Print exactly, and only, the lines running from the line containing "Task: Click the static" through the end of the records below.

---------- PROVIDED RECORDS

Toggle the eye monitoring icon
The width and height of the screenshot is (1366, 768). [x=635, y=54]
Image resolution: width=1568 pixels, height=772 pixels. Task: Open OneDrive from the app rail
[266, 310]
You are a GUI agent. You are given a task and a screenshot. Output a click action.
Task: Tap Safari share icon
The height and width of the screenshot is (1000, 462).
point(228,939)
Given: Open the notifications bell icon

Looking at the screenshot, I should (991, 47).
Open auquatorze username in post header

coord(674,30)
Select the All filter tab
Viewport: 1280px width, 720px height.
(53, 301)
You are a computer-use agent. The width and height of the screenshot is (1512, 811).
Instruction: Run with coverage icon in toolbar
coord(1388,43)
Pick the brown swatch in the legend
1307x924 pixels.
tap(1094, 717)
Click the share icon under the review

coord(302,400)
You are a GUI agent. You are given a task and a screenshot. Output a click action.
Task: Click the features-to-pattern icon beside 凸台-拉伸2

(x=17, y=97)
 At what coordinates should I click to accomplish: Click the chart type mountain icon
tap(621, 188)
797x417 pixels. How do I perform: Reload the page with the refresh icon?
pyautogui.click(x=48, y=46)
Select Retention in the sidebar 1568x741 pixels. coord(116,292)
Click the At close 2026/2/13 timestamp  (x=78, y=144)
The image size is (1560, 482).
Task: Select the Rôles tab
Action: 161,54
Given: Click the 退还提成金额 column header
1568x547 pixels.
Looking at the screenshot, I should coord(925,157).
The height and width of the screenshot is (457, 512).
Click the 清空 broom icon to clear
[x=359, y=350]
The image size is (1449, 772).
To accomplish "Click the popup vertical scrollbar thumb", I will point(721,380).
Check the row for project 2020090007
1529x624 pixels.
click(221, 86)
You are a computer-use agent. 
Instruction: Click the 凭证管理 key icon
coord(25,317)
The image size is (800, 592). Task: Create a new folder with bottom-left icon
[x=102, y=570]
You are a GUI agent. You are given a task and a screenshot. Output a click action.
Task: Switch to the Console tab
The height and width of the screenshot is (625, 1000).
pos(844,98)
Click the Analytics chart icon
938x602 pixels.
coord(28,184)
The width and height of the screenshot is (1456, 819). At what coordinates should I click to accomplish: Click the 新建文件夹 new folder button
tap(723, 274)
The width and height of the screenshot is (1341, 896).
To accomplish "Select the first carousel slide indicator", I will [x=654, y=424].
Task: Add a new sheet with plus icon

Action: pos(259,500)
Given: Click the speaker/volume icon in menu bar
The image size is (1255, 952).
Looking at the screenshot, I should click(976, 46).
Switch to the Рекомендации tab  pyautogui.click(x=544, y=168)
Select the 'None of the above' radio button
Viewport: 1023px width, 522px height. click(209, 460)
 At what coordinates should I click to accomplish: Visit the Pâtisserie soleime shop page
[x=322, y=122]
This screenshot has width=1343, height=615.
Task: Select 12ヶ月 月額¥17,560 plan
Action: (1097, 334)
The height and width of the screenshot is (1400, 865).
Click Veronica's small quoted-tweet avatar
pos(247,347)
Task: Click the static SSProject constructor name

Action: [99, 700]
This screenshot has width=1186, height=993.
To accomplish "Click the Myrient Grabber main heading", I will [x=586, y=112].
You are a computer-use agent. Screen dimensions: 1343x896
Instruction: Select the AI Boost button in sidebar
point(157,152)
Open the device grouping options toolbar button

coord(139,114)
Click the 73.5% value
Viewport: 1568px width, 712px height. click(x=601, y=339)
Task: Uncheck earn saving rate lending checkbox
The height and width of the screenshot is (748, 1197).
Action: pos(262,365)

--------------------

**ANSWER TO THIS TASK**.
Task: Click the static SSProject constructor name

Action: [99, 700]
This screenshot has width=1186, height=993.
To accomplish "Click the Myrient Grabber main heading", I will [x=586, y=112].
You are a computer-use agent. Screen dimensions: 1343x896
Instruction: Select the AI Boost button in sidebar
point(157,152)
Open the device grouping options toolbar button

coord(139,114)
Click the 73.5% value
Viewport: 1568px width, 712px height. click(x=601, y=339)
Task: Uncheck earn saving rate lending checkbox
The height and width of the screenshot is (748, 1197).
Action: pos(262,365)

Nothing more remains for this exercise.